== Short task ==
Repeat the records word for word, from the line containing "Given: Select the Vinifera Da Nang map marker" through the line containing "(x=1370, y=811)", including both.

== Source records ==
======

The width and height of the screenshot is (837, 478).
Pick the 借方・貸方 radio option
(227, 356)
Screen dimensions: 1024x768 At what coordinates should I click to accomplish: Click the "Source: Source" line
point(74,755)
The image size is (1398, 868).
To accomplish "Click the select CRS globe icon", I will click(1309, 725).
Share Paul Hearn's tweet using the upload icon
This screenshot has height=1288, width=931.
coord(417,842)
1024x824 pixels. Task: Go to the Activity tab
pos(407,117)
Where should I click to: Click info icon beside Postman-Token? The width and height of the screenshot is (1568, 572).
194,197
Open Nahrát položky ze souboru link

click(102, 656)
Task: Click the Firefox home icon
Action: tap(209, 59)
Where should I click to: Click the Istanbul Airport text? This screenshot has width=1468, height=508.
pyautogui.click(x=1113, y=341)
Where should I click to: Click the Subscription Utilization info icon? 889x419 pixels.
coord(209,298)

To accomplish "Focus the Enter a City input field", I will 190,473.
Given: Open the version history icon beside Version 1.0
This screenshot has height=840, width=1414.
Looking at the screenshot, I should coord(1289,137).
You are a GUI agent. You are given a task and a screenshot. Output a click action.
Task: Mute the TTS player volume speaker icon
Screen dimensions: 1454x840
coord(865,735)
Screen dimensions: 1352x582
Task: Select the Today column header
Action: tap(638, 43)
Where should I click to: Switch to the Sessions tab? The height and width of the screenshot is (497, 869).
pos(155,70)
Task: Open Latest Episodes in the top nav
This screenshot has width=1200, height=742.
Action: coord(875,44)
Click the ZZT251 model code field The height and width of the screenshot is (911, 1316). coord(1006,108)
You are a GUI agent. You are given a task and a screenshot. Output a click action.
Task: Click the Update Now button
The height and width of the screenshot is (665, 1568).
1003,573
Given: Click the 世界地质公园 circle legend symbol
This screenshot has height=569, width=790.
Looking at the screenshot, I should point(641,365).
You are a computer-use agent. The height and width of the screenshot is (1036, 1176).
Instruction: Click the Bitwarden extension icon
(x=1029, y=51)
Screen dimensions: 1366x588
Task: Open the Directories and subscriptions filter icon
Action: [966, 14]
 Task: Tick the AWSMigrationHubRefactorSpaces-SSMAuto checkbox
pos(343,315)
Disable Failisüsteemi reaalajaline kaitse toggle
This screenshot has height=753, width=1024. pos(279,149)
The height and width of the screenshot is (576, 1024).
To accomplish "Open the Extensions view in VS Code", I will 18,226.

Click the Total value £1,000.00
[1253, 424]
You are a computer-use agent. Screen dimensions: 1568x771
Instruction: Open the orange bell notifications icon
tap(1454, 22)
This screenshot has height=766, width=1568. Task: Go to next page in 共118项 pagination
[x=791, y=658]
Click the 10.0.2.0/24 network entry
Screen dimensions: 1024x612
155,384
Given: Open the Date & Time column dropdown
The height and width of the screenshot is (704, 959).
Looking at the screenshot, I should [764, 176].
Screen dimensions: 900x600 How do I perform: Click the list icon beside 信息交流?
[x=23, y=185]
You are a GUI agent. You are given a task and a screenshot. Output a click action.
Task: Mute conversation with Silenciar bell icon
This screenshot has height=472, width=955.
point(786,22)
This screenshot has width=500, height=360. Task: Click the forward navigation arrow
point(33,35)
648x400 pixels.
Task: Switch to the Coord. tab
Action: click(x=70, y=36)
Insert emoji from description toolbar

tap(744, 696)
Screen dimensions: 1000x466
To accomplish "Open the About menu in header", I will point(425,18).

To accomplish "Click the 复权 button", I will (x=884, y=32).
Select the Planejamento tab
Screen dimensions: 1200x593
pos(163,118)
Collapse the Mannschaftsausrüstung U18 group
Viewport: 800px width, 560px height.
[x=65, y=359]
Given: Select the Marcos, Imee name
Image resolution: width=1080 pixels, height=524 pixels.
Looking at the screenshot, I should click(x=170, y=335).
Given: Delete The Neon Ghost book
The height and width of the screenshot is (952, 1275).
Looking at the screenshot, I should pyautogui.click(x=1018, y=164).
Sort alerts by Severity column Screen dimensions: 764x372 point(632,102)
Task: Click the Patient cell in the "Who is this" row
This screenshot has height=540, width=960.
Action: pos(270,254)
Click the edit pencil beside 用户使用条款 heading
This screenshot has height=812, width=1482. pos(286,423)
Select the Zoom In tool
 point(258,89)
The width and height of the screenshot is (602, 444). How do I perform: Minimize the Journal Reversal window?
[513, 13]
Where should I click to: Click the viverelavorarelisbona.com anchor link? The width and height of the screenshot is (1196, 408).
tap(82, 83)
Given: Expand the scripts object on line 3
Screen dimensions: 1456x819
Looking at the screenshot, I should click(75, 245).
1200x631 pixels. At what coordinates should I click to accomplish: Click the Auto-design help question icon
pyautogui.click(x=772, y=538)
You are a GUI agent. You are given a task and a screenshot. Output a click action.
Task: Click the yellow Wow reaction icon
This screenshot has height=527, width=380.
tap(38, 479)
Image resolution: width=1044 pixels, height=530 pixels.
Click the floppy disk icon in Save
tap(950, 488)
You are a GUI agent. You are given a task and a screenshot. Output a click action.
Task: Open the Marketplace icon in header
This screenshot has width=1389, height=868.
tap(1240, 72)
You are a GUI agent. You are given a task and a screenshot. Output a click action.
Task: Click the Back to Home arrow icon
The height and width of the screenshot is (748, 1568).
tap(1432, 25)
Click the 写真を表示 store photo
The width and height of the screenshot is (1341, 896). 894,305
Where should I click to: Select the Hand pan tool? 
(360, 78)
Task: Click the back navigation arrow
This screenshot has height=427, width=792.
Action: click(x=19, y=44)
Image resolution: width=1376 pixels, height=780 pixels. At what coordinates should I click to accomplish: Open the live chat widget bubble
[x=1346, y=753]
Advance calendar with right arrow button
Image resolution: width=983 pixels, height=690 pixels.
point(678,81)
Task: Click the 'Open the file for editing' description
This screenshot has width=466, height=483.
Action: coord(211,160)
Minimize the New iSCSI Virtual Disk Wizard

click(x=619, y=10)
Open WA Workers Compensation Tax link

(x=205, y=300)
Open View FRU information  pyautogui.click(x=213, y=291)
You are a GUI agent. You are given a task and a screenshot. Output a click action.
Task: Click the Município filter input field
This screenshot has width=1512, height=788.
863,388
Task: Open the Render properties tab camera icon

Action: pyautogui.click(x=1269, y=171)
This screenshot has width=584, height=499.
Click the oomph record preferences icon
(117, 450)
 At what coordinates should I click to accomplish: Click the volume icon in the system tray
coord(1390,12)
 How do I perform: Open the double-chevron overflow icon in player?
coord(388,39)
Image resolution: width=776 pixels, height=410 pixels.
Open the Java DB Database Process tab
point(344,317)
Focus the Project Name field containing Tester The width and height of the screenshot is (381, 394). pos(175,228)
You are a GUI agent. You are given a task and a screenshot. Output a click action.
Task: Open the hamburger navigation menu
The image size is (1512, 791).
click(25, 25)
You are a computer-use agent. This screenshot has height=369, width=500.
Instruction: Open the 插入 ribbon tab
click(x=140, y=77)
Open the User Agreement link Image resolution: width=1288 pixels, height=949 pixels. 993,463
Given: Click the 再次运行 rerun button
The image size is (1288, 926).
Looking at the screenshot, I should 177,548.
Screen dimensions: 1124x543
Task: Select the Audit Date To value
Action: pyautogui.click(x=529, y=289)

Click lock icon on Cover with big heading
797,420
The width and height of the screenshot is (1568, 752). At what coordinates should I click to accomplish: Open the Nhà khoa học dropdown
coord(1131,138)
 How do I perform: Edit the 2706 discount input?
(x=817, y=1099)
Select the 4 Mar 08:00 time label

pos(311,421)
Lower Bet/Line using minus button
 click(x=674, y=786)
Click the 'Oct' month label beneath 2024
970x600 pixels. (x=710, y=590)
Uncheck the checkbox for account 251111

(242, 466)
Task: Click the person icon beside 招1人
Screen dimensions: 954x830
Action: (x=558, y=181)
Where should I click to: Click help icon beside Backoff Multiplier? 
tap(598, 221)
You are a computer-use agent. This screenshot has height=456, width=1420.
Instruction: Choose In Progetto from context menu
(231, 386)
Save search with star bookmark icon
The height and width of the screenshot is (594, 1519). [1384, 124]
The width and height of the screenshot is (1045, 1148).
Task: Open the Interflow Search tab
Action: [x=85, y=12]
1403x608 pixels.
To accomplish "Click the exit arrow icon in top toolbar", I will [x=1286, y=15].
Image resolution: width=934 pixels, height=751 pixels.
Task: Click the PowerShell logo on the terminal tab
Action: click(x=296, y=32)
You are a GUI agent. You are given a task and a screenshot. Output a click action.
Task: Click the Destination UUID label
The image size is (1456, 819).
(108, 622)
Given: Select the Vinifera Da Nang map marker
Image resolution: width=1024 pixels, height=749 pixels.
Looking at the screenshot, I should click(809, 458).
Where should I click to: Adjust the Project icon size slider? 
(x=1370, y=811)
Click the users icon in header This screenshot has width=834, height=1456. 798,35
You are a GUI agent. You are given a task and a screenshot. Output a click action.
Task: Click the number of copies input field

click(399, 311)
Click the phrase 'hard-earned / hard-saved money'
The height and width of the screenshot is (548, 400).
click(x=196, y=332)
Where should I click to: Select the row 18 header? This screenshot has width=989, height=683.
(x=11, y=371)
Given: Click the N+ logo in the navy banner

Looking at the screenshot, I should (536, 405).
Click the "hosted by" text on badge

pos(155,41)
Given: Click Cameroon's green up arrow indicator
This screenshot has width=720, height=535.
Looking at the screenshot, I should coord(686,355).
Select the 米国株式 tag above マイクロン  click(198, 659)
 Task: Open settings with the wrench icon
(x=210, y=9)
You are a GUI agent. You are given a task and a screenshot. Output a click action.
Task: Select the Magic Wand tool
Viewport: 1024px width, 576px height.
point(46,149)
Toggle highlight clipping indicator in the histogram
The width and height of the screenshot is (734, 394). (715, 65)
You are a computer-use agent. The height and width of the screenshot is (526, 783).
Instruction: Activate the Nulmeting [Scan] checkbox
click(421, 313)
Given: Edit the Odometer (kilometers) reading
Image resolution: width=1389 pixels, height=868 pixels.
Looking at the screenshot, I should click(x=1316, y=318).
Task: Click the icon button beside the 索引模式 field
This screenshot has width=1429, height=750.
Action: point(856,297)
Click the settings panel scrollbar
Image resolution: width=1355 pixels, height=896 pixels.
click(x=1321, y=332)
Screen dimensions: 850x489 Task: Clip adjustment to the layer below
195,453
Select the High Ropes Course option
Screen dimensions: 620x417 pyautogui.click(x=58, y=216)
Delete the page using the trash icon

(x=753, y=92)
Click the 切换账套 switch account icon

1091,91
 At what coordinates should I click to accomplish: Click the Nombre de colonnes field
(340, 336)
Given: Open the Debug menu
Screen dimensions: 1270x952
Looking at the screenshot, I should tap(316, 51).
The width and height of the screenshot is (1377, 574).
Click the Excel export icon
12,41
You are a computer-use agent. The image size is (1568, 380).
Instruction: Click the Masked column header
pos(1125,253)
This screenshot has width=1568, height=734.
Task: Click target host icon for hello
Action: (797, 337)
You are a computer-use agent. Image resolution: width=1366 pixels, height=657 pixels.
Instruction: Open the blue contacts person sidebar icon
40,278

======

== Final result ==
Given: Select the Vinifera Da Nang map marker
Image resolution: width=1024 pixels, height=749 pixels.
Looking at the screenshot, I should click(809, 458).
Where should I click to: Adjust the Project icon size slider? 
(x=1370, y=811)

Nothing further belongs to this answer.